The pandemic hasn’t been too bad for Snap. The company behind Snapchat today announced its second quarter results, detailing how its business fared during the COVID-19 outbreak around the world. Its user base is up 9 million people per day in the last quarter and its revenue is up 17% year-over-year to $ 454 million. Snap positions growth as a victory, especially as advertiser budgets shrink amid a global economic downturn.
“The economic environment has become difficult for many of our advertising partners and this has had an impact on the growth rate of our business,” said Derek Andersen, Chief Financial Officer of Snap, in prepared remarks. The pandemic has had a clear impact on the company’s operations. Year-over-year growth in January and February was around 58%, he says, before declining to around 25% in March.
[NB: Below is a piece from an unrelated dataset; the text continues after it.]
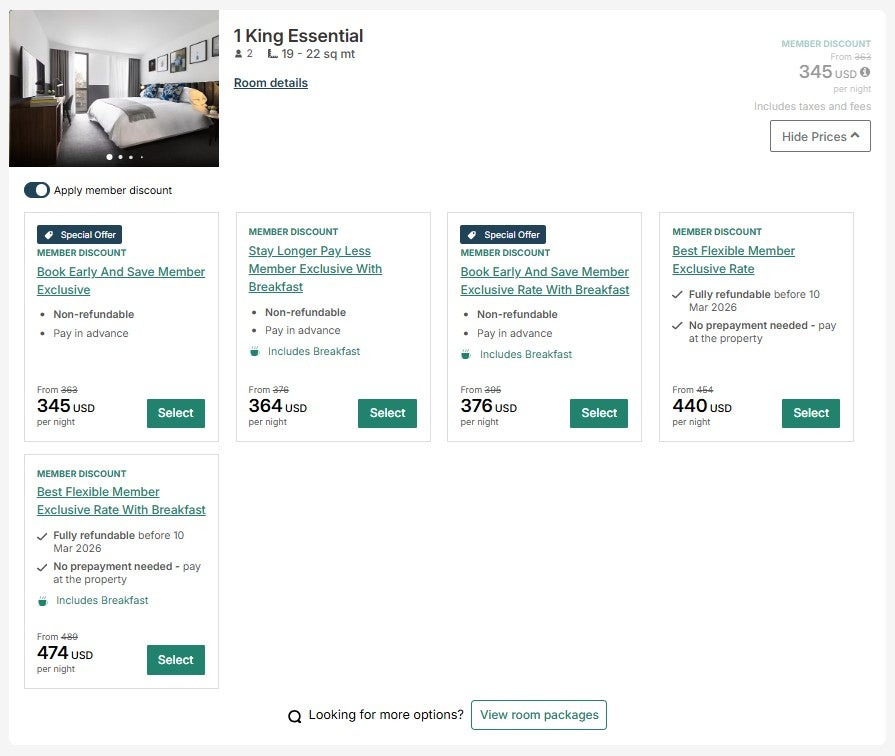Select the 440 USD Best Flexible rate
The height and width of the screenshot is (756, 895).
coord(810,413)

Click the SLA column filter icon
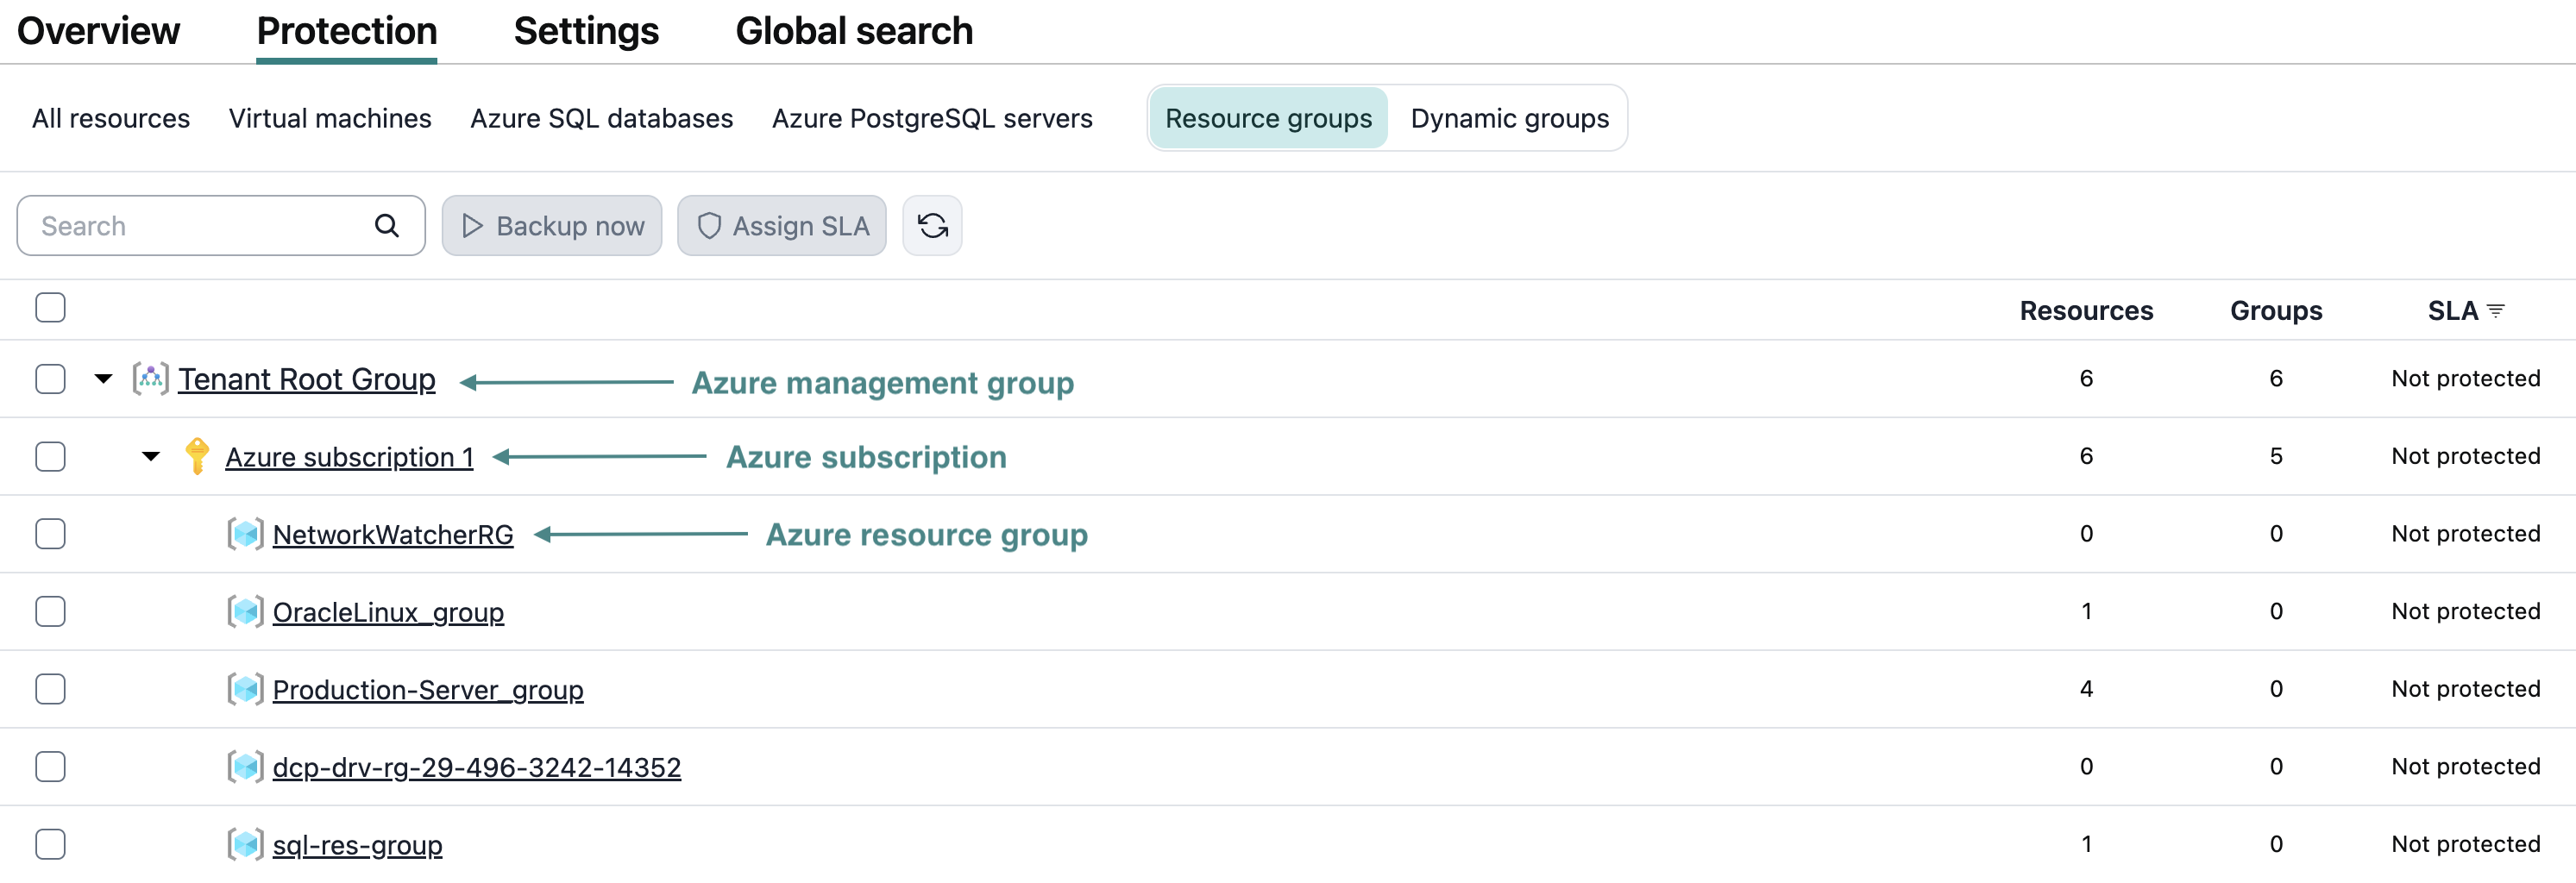click(2495, 311)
He added that the strong growth at the start of the year suggested that under normal market conditions Snap could thrive.
Still, Andersen acknowledges that economic forecasts are blurry for the future and that Snap’s success will likely depend on how long the pandemic lasts and whether advertisers continue to tighten their budgets.
“We are cautiously optimistic that trends may improve over time if conditions start to normalize, but we are also aware that economic conditions may not improve and some of our advertising partners may continue to face the headwinds caused by the crisis, ”says Andersen.
The growth in user numbers is encouraging for the business, but also predictable given that many people around the world have been stranded indoors with home orders. The company claims that users check Snapchat on average more than 30 times a day, and CEO Evan Spiegel says in his prepared remarks that the team has seen an increase in “group activities,” such as games, calls and chats. cats. Snap launched five games this quarter and saw the average daily time spent in games more than doubling in March, he says.
Snap is one of the first major social platforms to announce its second quarter results, but the story to follow will continue to be the fallout from advertisers amid the pandemic. Brands have, for example, boycotted Facebook over its handling of President Donald Trump’s inflammatory messages, as well as persistent misinformation issues. Meanwhile, TikTok faces a potential total ban in the United States. Snap, for its part, is only weathering the storm, trying to get more users into the fold and keep advertisers on deck.